Wobec dalszego braku wpłat przez córkę B. P. na poczet kredytu, powód 31 maja 2007 r. wniósł przeciwko niej do Sądu Rejonowego w Częstochowie pozew o zasądzenie na jego rzecz kwoty 24.000 złotych z ustawowymi odsetkami od dnia 22 listopada 2006 r.. W uzasadnieniu tego pozwu powód podniósł, że pomimo zobowiązania się córki w toku postępowania przygotowawczego do spłaty zobowiązania kredytowego zawartego przez powoda na jej wniosek, nie przekazała ona powodowi żadnej kwoty z tego tytułu. Powód samodzielnie uiszcza stosowne należności w ramach rat kredytu. W toku postępowania cywilnego w sprawie IC 845/07 strony doszły do porozumienia. B. P. nie kwestionowała roszczenia pozwu. Przyznała, że ojciec (powód) zawarł w swoim imieniu umowę o kredyt gotówkowy, jednakże środki pieniężne z tego kredytu były przeznaczone na poczet jej zobowiązań, w związku z czym, to ona miała spłacać pożyczkę. Na rozprawie w dniu 19 lipca 2007 r. Z. B. i B. P. zawarli ugodę sądową, na mocy której pozwana zobowiązała się zapłacić powodowi kwotę 24.000 złotych, przy czym zapłata tej kwoty miała nastąpić w miesięcznych ratach w kwotach nie mniejszych niż 500 złotych każda, poczynając od dnia 30 sierpnia 2007 r..

W dniu 16 października 2007 r. powód złożył ponownie w Prokuraturze Rejonowej C.-Północ w C. zawiadomienie o popełnieniu przestępstwa z art. 286 § 1 k.k. przez córkę B. P.. Postanowieniem z dnia 31 października 2007 r. wszczęto dochodzenie w sprawie dokonanego w dniu 29 czerwca 2006 r. w C. poświadczenia nieprawdy przez pracownika (...) Banku (...) w N. na dokumencie poświadczającym pobranie z kasy banku przez Z. B. i J. B. (2) pieniędzy w kwocie 24.000 złotych z tytułu umowy o kredyt, tj. o przestępstwo określone w art. 271 § 1 k.k.
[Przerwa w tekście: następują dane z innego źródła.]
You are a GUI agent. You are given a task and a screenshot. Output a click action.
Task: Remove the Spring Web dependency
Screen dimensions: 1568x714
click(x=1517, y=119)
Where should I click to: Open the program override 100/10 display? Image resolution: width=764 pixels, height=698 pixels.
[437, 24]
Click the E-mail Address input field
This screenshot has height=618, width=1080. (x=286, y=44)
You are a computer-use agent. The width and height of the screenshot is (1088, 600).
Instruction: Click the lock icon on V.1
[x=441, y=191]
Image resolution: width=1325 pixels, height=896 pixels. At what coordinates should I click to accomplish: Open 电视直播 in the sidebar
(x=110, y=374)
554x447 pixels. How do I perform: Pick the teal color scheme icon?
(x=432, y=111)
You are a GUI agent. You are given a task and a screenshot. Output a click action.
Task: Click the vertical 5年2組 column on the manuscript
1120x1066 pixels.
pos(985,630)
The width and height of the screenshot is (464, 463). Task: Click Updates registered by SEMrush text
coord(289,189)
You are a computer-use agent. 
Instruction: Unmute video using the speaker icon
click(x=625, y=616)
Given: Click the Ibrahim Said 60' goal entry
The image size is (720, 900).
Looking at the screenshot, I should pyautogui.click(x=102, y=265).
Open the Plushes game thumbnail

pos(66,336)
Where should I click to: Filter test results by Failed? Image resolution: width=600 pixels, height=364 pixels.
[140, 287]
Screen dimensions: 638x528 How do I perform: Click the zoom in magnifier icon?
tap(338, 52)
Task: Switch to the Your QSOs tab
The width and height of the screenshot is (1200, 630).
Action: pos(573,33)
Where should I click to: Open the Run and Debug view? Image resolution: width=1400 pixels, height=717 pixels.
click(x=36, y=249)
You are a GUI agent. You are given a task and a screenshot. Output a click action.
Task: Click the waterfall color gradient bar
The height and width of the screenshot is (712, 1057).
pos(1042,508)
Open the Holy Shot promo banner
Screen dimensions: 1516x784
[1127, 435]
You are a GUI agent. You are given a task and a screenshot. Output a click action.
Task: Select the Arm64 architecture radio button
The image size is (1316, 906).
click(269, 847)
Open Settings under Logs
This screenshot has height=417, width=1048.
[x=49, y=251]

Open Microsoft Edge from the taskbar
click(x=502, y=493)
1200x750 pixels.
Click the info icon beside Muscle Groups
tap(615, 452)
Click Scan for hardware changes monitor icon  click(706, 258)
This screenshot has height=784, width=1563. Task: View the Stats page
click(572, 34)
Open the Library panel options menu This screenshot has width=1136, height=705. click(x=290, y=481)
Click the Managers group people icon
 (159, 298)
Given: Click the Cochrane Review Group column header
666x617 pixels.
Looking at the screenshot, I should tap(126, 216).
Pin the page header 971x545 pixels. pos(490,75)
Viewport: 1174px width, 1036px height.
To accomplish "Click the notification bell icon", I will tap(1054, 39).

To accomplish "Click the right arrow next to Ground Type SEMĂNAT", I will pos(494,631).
Natomiast postanowieniem z dnia 28 grudnia 2007 r. umorzono wszczęte dochodzenie wobec braku znamion czynu zabronionego. Na skutek zażalenia pokrzywdzonego Z. B. Sąd Rejonowy w Częstochowie uchylił to postanowienie, a po ponownym rozpoznaniu sprawy przez organ postępowania przygotowawczego, w dniu 30 maja 2008 r. ponownie umorzono dochodzenie w sprawie (...) wobec braku znamion czynu zabronionego. Postanowieniem z dnia 18 listopada 2008 r. Sąd Rejonowy w Częstochowie nie uwzględnił zażalenia Z. B. i J. B. (2) na zarządzenie z dnia 2 lipca 2008r. o odmowie przyjęcia zażalenia w sprawie (...) i zaskarżone zarządzenie utrzymał w mocy.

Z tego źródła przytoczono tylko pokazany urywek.